====== DATA RECORDS
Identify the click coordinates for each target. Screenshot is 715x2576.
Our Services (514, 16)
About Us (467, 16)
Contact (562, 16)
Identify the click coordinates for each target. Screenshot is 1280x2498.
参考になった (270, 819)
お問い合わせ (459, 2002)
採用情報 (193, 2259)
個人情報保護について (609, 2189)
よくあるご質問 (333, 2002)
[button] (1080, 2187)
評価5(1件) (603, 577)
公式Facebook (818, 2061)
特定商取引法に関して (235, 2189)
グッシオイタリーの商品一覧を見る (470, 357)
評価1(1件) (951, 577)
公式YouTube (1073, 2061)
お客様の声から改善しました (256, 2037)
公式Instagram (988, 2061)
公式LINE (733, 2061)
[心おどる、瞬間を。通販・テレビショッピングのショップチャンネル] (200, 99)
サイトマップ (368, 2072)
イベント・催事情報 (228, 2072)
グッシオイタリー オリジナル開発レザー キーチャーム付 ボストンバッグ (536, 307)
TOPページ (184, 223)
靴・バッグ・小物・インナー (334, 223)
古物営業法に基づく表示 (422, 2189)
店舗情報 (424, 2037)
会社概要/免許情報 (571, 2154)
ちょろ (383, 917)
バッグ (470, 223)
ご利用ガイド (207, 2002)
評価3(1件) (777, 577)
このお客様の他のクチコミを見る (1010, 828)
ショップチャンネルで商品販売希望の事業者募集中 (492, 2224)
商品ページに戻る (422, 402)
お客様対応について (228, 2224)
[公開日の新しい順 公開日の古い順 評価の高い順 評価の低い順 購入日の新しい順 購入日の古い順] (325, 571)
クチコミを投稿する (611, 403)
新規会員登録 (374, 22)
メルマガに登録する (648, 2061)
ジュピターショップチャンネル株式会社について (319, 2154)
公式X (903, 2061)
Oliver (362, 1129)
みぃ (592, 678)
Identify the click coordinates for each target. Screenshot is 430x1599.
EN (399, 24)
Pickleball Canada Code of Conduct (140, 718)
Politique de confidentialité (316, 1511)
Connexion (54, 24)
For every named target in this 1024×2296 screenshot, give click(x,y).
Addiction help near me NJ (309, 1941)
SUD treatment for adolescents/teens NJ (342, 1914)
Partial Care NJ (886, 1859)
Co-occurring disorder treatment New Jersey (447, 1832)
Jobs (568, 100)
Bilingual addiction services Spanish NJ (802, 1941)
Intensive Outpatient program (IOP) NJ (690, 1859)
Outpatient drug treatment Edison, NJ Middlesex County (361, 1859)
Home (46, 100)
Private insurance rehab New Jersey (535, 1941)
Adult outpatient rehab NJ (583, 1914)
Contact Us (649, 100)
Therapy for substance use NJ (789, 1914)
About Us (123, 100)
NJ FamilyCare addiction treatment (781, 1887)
============
### PROBLEM DETAILS
Reply with every line of the listing that has the string "Identify".

### RESPONSE FOR THIS EXERCISE
Identify the click coordinates for each target. Screenshot is 715x2576.
Identify the click coordinates for each target. Screenshot is 1280x2498.
Identify the click coordinates for each target. Screenshot is 430x1599.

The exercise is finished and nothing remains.